Task to complete ->
Reproduce the full listing without a single change.

Input data ->
****************************************
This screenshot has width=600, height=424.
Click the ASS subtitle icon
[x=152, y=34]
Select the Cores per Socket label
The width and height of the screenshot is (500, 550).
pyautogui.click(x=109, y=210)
****************************************
Your response ->
This screenshot has width=600, height=424.
Click the ASS subtitle icon
[x=152, y=34]
Select the Cores per Socket label
The width and height of the screenshot is (500, 550).
pyautogui.click(x=109, y=210)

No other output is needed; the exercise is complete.